It is with extreme sadness that I have to report that Bob Wade, International Master, arbiter, journalist, coach, organiser, writer, chess archivist, friend to chess and friend to me, died 29th November 2008 at 3am from pneumonia, he had been in the Elisabeth Hospital in Woolwich for three days for complications from a common cold.
Robert Graham Wade was born April 10th 1921 in Dunedin, New Zealand and died in London, England Saturday 29th November 2008.

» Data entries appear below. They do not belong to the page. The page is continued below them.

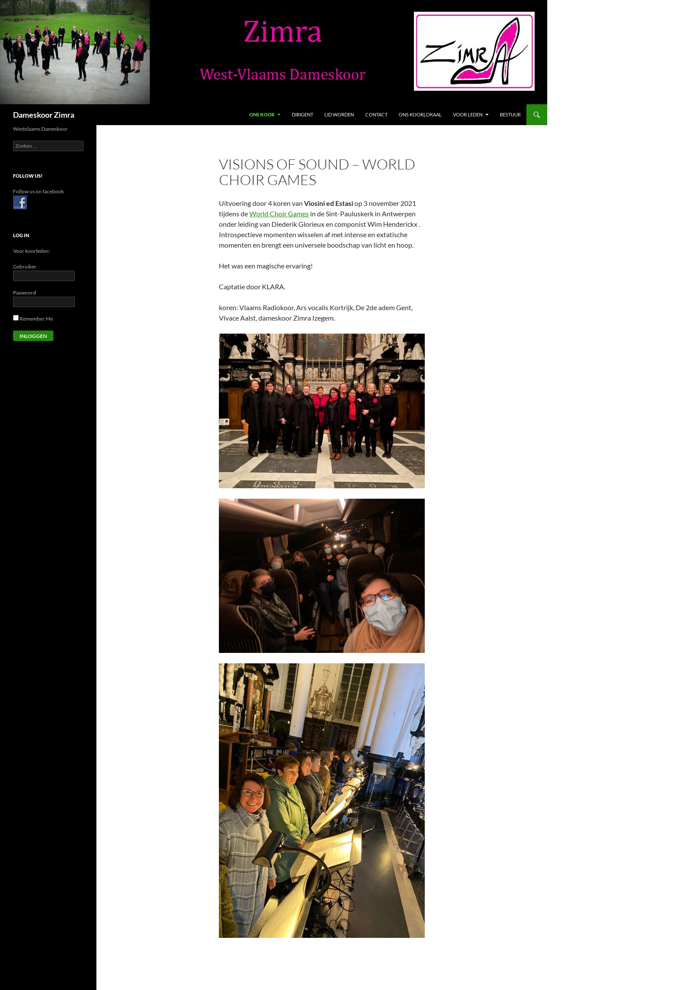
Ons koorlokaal (420, 114)
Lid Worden (339, 114)
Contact (376, 114)
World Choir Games (279, 213)
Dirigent (302, 114)
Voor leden (468, 114)
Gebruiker (24, 266)
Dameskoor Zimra (43, 114)
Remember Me (33, 318)
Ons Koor (261, 114)
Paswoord (24, 292)
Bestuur (510, 114)
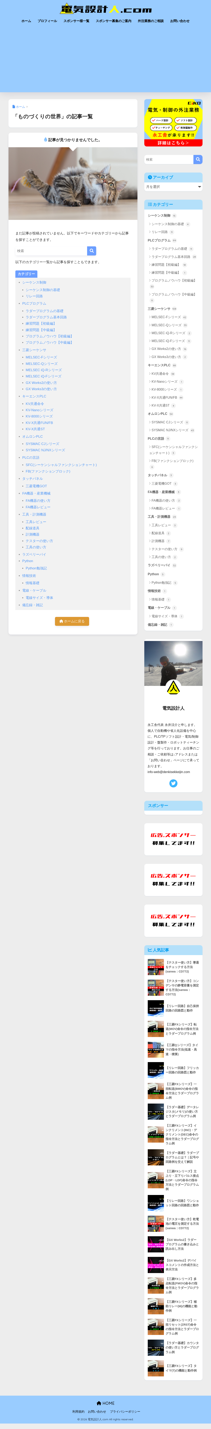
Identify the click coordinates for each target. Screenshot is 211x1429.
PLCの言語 (30, 458)
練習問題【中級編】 (41, 330)
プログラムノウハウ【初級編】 (50, 336)
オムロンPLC (32, 437)
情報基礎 (32, 583)
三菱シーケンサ (34, 350)
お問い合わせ (180, 21)
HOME (106, 1408)
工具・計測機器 (34, 514)
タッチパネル (32, 479)
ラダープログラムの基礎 (44, 311)
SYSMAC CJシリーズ (42, 444)
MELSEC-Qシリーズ (41, 364)
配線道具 (32, 528)
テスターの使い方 (39, 541)
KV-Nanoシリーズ (39, 410)
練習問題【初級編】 (41, 323)
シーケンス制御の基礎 (43, 290)
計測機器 (32, 534)
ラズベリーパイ (34, 554)
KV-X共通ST (35, 429)
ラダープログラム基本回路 (46, 317)
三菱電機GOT (36, 486)
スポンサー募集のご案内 (113, 21)
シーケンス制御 (34, 282)
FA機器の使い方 (38, 501)
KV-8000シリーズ (39, 416)
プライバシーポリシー (125, 1417)
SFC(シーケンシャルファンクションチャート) (61, 465)
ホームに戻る (72, 621)
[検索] (91, 250)
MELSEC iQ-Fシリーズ (43, 376)
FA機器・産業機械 (36, 493)
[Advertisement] (105, 62)
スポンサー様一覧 (76, 21)
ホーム (26, 21)
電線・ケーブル (34, 590)
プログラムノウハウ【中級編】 (50, 342)
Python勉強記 (36, 568)
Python (27, 561)
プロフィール (47, 21)
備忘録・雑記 (32, 605)
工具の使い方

Bob’s influence on the game covered every area imaginable, and made him a true giant of the game. His kindness and generosity will stay with all those who knew him.
His playing career was that of a solid middle ranking professional. He was three time New Zealand Champion, twice British Champion, played in seven Olympiads and one Interzonal (see his Wikipedia entry http://en.wikipedia.org/wiki/Robert_Wade_(chess_player)) he also played in a lot of tournaments against the world’s best, especially in Eastern Europe and Cuba (playing in a number of Capablanca Memorial tournaments). He regarded himself lucky to do so and bemoaned the fact that the top players don’t play against a wider range of opponents. His last major event was the Staunton Memorial in London in July where he was really set up to lose, even a single draw would have left him with a higher rating, he fought gamely it has to be said. A far better result was achieved in 2006 in the Queenstown Chess Classic where he scored 6/10 including a draw against the winner Murray Chandler. He played a final game for the Athenium Chess Club in recent weeks.
It is not really in his playing results however that his influence lies. He used to have the reputation of playing maverick openings. He lived to see a number of these “Wade Variations” make it to use and respectability at the very highest level.